COLUMBUS (WCMH) — It’s a simple concept, but a complicated process to get there.
The NHL wants to finish its season, and players want to play for a Stanley Cup. But facing unprecedented health concerns, players and team owners are proceeding with caution.
“This is a very serious virus, this pandemic we’re going through. We’re not just going to step on the ice and pretend like nothing’s going on.” Blue Jackets’ captain Nick Foligno said Wednesday during a teleconference with reporters. “It’s nice to see that they’re taking it as seriously as we all realize it is, but we trust what they’re telling us . . . we feel comfortable in that environment to come back and play.”
Foligno and Jackets’ General Manager Jarmo Kekalainen took questions about the playoff format, the CBJ readiness for that playoff and the hunger players have to earn a Stanley Cup, despite the circumstances.

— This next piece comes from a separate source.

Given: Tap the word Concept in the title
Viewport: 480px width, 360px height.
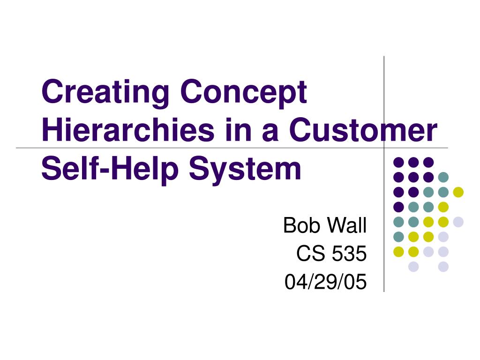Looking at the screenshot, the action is [x=244, y=92].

“13 years in the league and it’s a chance to win the Stanley Cup,” Foligno said. “If there’s a reasonable and safe way to play the game, then why would you not want to give yourself an opportunity to chase the ultimate dream of a Stanley Cup championship? I think every guy on our team feels that way.”
Whenever players and the league agree on a health and safety plan, the league will move to phase two of its return-to-play plan, which allows players to return to team facilities for individual workouts. That would last through the month of June, with a phase three training camp beginning no sooner than July 1.
“I don’t have a lot of concerns because I think we have adequate time here to get everybody ready,” Kekalainen said. “They’re all professional athletes so even if they didn’t have their gear, they are physically preparing themselves to be ready and combining phase two and phase three there’s going to be plenty of time to get ready.”
Many Jackets players have not skated since the NHL shutdown began March 12. Players like Foligno have been conditioning at home, anticipating a restart to the season. He says the training camp will be critical to make up for lost time.
“The skating and everything comes back pretty quickly, but it’s the team mindset, the system play, where you need to be,” Foligno said. “I mean that’s only stuff you can really get when you’re doing the reps over and over again.”
The Jackets will face Toronto in a best-of-five opening round of the 24-team playoff. All the competing teams expect to get a couple exhibition games before the playoff would begin.
“It’s a great team we are playing against and it’s a reason why it’s going to make for an exciting format for me to get back to playing here,” Foligno said. “We’re not used to playing short series like that, so the advantage is going to be huge if you can get out on top early. That’s going to be a mindset of ours.”
Columbus expects to get several injured stars back in its lineup whenever the playoffs start. All-Star defenseman Seth Jones along with Oliver Bjorkstrand, Alexandre Texier and Dean Kukan will likely all play despite being on injured reserve in March.
Kekalainen says forward Josh Anderson may still not be ready and forward Brandon Dubinsky will not be available.
“Now, it’s time to put all we’ve learned this year to good use and not waste it,” Foligno said. “My expectations are even higher now and that’s the way it should be. If we’re going to get healthier, then the bar gets raised.”
Wednesday, the NHL announced Columbus is one of ten cities under consideration to serve as one of two hub cities for the playoff. While fans will not be permitted at the games, a host city would welcome the teams and the worldwide attention the games would provide. Kekalainen says that decision is now in the NHL’s hands, but he’s proud of the facilities available in Columbus.
“We should have a pretty good chance considering all the criteria required to be a hub city,” Kekalainen said. “I think we meet all of them and we’re hoping that we will be one of them.”
The NHL says it will wait a few weeks to make a decision because they plan to monitor the cities for changes in COVID-19 diagnoses and potential “hot spots.”
Foligno says he’s bothered by critics saying the 2020 NHL season will have an asterisk beside it because of the highly unusual season and path to the championship.
“A Stanley Cup championship is a Stanley Cup championship in my eyes and nobody can take that away from you,” Foligno said. “You still have to go through four rounds . . . it’ll be a great story to tell one day.”